▸ **SUPPLIED DATA**
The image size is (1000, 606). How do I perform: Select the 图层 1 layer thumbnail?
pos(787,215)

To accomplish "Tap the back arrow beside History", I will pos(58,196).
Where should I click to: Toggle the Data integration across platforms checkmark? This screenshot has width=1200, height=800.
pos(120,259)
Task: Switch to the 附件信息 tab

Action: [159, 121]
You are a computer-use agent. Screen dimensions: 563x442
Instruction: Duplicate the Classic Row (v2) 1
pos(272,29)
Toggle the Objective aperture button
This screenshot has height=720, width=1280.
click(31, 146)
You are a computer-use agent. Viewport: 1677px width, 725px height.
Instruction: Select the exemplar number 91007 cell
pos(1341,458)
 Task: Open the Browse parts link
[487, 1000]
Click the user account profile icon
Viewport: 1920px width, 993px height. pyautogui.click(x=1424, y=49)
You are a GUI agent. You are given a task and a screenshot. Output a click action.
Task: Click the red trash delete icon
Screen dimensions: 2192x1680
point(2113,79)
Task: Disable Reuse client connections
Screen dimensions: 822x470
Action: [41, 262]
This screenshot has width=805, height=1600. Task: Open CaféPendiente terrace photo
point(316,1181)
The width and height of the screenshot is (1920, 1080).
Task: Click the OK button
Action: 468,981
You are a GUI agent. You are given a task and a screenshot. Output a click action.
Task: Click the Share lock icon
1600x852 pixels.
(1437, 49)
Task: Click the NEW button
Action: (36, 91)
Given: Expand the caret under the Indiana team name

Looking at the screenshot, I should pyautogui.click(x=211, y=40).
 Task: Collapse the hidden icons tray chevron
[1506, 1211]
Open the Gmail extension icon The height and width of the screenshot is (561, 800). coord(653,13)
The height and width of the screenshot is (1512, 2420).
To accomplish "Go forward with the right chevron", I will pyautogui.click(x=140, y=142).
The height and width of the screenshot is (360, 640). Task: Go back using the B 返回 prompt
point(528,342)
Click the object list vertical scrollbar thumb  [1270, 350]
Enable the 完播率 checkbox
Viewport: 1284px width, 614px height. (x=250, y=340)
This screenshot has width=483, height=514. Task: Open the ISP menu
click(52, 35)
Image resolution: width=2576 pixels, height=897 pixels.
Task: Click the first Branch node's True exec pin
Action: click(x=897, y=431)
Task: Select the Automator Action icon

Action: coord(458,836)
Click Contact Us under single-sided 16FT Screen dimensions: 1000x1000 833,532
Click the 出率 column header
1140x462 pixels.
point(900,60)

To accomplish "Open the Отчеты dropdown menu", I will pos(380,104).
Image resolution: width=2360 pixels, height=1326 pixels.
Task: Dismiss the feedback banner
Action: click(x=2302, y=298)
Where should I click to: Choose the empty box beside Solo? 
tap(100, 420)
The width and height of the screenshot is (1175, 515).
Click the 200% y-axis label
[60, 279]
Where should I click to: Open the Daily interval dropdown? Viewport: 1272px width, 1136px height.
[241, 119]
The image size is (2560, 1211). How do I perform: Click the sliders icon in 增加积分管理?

▸ **TASK DIRECTIONS**
Copy out every row above that contains the word "Select".

▸ **RESULT OF THIS EXERCISE**
The image size is (1000, 606). How do I perform: Select the 图层 1 layer thumbnail?
Instruction: Select the exemplar number 91007 cell
Task: Select the Automator Action icon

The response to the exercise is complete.